BEGIN Records supplied

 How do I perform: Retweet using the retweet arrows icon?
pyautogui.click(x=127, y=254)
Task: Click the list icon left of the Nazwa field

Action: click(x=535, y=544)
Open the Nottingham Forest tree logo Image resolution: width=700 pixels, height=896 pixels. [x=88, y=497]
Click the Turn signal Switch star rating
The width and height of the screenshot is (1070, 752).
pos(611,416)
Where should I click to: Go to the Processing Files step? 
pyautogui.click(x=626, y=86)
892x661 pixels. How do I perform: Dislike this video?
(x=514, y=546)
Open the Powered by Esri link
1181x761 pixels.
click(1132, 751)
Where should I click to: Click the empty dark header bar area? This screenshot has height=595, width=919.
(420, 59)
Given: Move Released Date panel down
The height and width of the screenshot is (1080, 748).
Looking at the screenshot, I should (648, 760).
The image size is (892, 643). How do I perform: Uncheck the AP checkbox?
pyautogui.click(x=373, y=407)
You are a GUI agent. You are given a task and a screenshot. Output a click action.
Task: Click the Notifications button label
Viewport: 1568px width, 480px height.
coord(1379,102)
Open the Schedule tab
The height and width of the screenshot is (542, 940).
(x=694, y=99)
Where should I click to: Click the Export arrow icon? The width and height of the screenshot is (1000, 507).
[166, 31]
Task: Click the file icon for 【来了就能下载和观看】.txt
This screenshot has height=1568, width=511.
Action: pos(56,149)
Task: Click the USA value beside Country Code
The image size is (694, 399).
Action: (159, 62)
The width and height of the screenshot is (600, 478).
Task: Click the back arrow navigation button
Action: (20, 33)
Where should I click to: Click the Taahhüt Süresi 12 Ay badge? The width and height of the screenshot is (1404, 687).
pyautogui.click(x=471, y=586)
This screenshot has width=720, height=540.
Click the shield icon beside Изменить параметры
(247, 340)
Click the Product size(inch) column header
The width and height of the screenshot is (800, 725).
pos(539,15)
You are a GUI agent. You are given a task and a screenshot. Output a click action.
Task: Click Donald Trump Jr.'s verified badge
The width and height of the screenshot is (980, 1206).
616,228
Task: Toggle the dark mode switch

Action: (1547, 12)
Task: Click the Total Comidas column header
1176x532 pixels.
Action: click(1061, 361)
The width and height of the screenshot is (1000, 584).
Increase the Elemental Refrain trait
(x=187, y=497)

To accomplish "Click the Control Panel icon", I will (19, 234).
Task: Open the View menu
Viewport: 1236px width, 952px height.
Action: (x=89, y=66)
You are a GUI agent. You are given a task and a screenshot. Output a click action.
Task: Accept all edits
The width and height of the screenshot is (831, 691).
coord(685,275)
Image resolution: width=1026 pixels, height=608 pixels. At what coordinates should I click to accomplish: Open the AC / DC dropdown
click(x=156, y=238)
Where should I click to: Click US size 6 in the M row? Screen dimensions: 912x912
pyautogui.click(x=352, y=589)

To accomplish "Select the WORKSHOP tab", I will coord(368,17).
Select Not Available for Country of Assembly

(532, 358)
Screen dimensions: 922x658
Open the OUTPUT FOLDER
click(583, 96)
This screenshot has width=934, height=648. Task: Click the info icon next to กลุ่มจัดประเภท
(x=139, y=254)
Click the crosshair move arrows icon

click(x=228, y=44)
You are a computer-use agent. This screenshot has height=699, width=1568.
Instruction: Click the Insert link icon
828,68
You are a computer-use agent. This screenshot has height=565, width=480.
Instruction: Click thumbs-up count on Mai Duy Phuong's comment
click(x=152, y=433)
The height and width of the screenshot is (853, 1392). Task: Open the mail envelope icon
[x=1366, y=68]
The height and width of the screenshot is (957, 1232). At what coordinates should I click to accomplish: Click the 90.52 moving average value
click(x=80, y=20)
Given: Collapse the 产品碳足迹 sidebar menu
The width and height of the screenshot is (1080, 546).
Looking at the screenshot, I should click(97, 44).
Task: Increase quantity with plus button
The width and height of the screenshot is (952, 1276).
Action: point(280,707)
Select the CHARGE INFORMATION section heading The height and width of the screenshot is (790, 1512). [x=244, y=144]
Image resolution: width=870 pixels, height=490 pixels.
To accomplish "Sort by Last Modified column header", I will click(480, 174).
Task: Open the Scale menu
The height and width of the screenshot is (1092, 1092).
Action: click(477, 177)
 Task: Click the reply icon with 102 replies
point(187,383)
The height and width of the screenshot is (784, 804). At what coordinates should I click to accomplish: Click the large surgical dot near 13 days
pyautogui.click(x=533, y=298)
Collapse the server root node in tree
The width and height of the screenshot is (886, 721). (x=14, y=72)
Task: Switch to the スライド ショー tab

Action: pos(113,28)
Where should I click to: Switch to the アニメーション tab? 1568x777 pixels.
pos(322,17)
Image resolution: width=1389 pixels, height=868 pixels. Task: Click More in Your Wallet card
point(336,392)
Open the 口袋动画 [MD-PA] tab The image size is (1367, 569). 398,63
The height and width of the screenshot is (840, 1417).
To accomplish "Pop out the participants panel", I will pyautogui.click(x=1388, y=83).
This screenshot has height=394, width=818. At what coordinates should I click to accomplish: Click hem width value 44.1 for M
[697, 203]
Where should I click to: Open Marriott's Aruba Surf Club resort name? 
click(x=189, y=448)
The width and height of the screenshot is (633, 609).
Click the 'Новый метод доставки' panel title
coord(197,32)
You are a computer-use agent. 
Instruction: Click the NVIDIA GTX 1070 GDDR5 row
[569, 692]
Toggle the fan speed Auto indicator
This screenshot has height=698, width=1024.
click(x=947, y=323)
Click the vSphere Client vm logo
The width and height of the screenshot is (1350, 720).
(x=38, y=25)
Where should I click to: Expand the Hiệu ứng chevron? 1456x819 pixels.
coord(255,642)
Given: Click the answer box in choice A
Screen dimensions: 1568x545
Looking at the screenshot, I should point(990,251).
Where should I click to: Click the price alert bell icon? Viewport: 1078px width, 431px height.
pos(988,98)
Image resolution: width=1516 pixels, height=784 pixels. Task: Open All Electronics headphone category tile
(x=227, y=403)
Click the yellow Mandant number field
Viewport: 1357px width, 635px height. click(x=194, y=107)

END Records supplied

> **Activity**
Each line above that contains the word "computer" should be copied.

> **Solved exercise**
You are a computer-use agent. This screenshot has height=699, width=1568.
You are a computer-use agent. This screenshot has height=565, width=480.
You are a computer-use agent. 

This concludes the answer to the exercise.